Il y a des gens qui ne peuvent pas le faire dans leur cerveau parce qu’ils n’ont pas d’imagination ou de faculté pour écrire, mais ils peuvent le faire par l’étude en lisant ce que les autres ont écrit. Il y a, n’est-ce pas, des tas de poètes, par exemple, qui ont exprimé la même idée — la même idée mais avec des formes tellement différentes que quand on en lit beaucoup, alors cela devient assez intéressant (pour les gens qui aiment lire et qui lisent beaucoup) de voir : tiens, cette idée-là, celui-là l’a dite comme ça, celui-là l’a exprimée comme ça, celui-là l’a formulée comme ça, et ainsi de suite. Et alors vous avez tout un bagage d’expressions qui sont les expressions des différents poètes pour la même seule idée là-bas, en haut, très haut.

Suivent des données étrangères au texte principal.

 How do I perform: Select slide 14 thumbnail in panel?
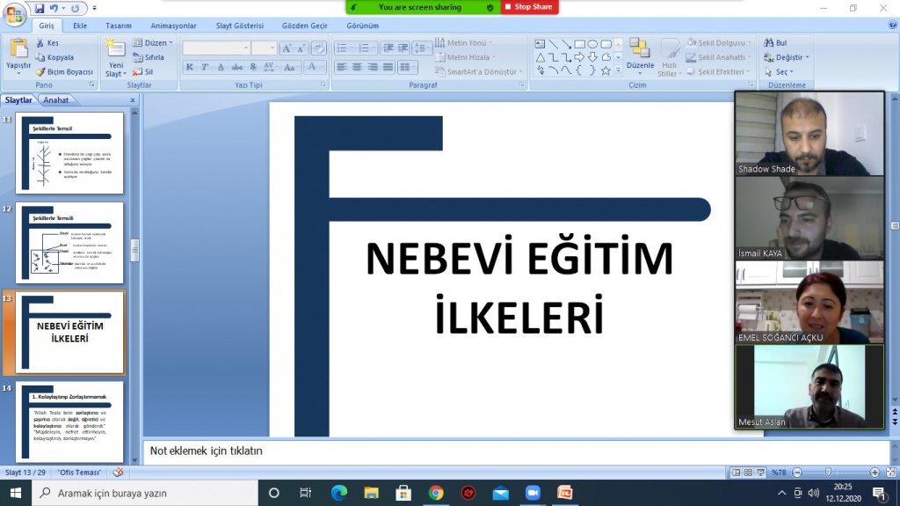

Et vous vous apercevez qu’il y a une différence presque essentielle entre l’idée pure, l’idée type, et sa formulation dans le monde mental, même le monde mental spéculatif ou artistique. Ça, c’est très bon à faire quand on est amateur de gymnastique. C’est la gymnastique mentale.

Mais si vous voulez être vraiment intelligent, il faut savoir faire de la gymnastique mentale; n’est-ce pas, comme... si vous voulez avoir vraiment un corps un peu fort, il faut savoir faire de la gymnastique physique. C’est la même chose. Les gens qui n’ont jamais fait de gymnastique mentale, ils ont un pauvre petit cerveau tout simpliste et ils pensent toute leur vie comme pensent les enfants. Il faut savoir faire ça — pas le prendre au sérieux, dans le sens qu’il ne faut pas avoir des convictions, dire : « Cette idée est vraie et celle-là est fausse; cette formulation est exacte et celle-là est incorrecte, et cette religion est la vraie et cette religion est fausse », et patati, patata... ça, si vous allez là-dedans, alors vous devenez tout à fait bête.

Mais si vous pouvez voir tout cela, et par exemple prendre toutes les religions l’une après l’autre et voir comment elles ont exprimé cette même aspiration de l’être humain pour un Absolu quelconque, cela devient très intéressant; et alors vous commencez, oui, vous commencez à pouvoir jongler avec tout ça. Et puis quand vous avez maîtrisé tout ça, alors vous pouvez vous élever au-dessus et puis regarder toutes les éternelles discussions humaines avec un sourire. Alors là, vous êtes maître de la pensée et vous n’êtes plus capable de vous mettre en fureur parce que quelqu’un ne pense pas comme vous, ce qui est malheureusement une maladie très générale ici.

Maintenant voilà. Personne n’a de questions? Non? Ça suffit? Fini!